# Cleaning-Bank-Marketing-Data

## [ Mini Project ] : Tasked with cleaning marketing campaign data on personal loans to meet specified structure and data types for a PostgreSQL database, enabling storage and easy integration of future campaigns. 

**Personal loans are a lucrative revenue stream for banks. The typical interest rate of a two-year loan in the United Kingdom is 
around 10%. This might not sound like a lot, but in September 2022 alone UK consumers borrowed around £1.5 billion, which would mean approximately £300 million in interest generated by banks over 2 years!**

### Simulated situations : 
Asked to work with a bank to clean data collected from a recent marketing campaign aimed at encouraging customers to take out a personal loan. The cleaned data must conform to the specific structure and data types specified by the bank in order to plan future marketing campaigns. This data will be used to set up a PostgreSQL database, which will store the current campaign’s data and allow for the easy import of data from future campaigns.

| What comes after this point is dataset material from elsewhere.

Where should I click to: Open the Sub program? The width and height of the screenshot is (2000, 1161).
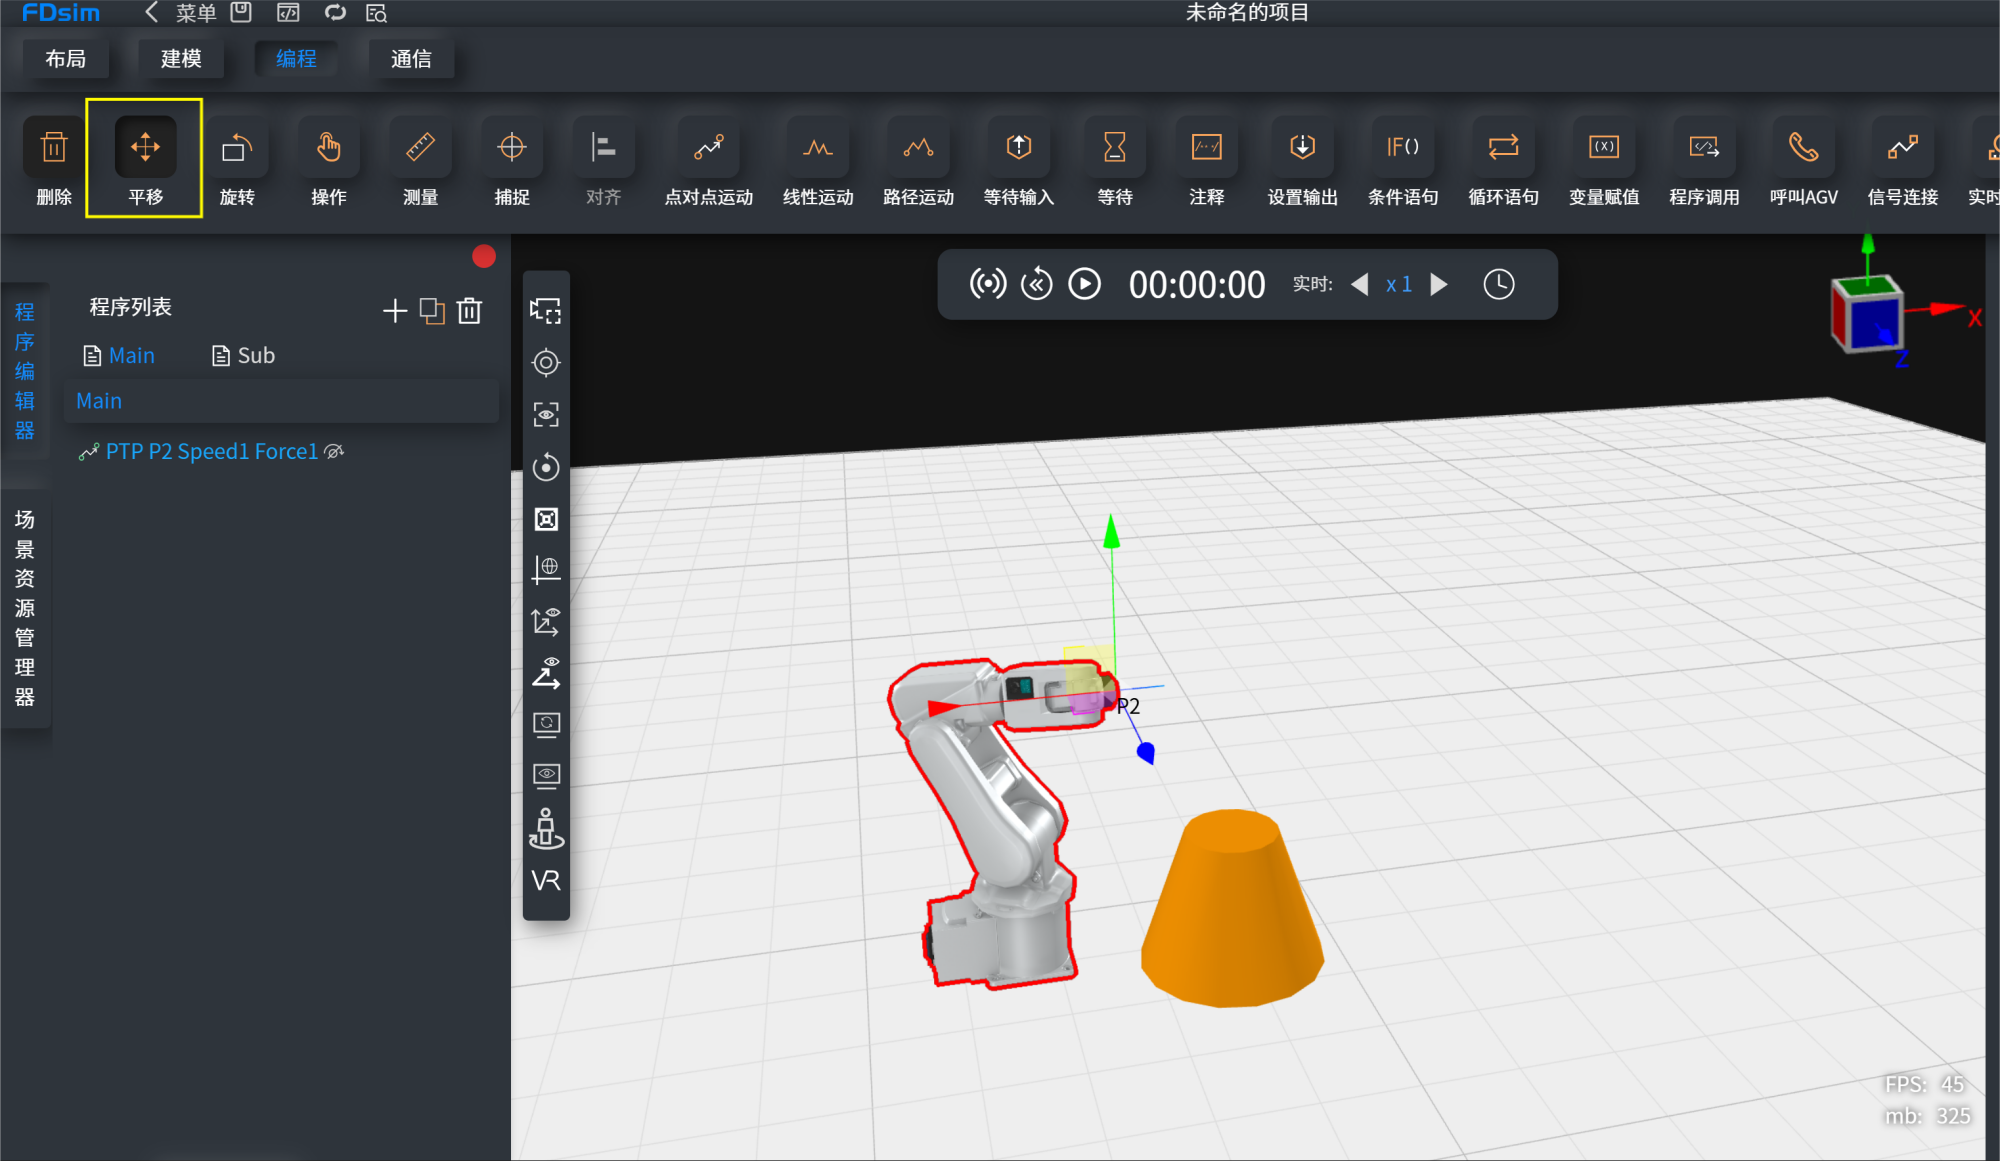[x=243, y=356]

#### The bank has supplied a CSV file called "bank_marketing.csv," which needs to be cleaned, reformatted, and split into three final CSV files. Specifically, the three files should have the names and contents outlined below:

#### `client.csv`

| column | data type | description | cleaning requirements |
|--------|-----------|-------------|-----------------------|
| `client_id` | `integer` | Client ID | N/A |
| `age` | `integer` | Client's age in years | N/A |
| `job` | `object` | Client's type of job | Change `"."` to `"_"` |
| `marital` | `object` | Client's marital status | N/A |
| `education` | `object` | Client's level of education | Change `"."` to `"_"` and `"unknown"` to `np.NaN` |
| `credit_default` | `bool` | Whether the client's credit is in default | Convert to `boolean` data type:<br> `1` if `"yes"`, otherwise `0` |
| `mortgage` | `bool` | Whether the client has an existing mortgage (housing loan) | Convert to boolean data type:<br> `1` if `"yes"`, otherwise `0` |

<br>

#### `campaign.csv`

| column | data type | description | cleaning requirements |
|--------|-----------|-------------|-----------------------|
| `client_id` | `integer` | Client ID | N/A |
| `number_contacts` | `integer` | Number of contact attempts to the client in the current campaign | N/A |
| `contact_duration` | `integer` | Last contact duration in seconds | N/A |
| `previous_campaign_contacts` | `integer` | Number of contact attempts to the client in the previous campaign | N/A |
| `previous_outcome` | `bool` | Outcome of the previous campaign | Convert to boolean data type:<br> `1` if `"success"`, otherwise `0`. |
| `campaign_outcome` | `bool` | Outcome of the current campaign | Convert to boolean data type:<br> `1` if `"yes"`, otherwise `0`. |
| `last_contact_date` | `datetime` | Last date the client was contacted | Create from a combination of `day`, `month`, and a newly created `year` column (which should have a value of `2022`); <br> **Format =** `"YYYY-MM-DD"` |

<br>

#### `economics.csv`

| column | data type | description | cleaning requirements |
|--------|-----------|-------------|-----------------------|
| `client_id` | `integer` | Client ID | N/A |
| `cons_price_idx` | `float` | Consumer price index (monthly indicator) | N/A |
| `euribor_three_months` | `float` | Euro Interbank Offered Rate (euribor) three-month rate (daily indicator) | N/A |

In [1]:
import pandas as pd
import numpy as np

#import ["bank_marketing.csv"] file
#Making DataFrame
bm = pd.read_csv("bank_marketing.csv")

#[Client.csv]
client = bm[["client_id", "age", "job", "marital", "education", "credit_default", "mortgage"]]

#cleaning_client
client["education"] = client["education"].str.replace('.','_')
client["education"] = client["education"].replace("unknown",np.nan)
client["job"] = client["education"].str.replace('.','_')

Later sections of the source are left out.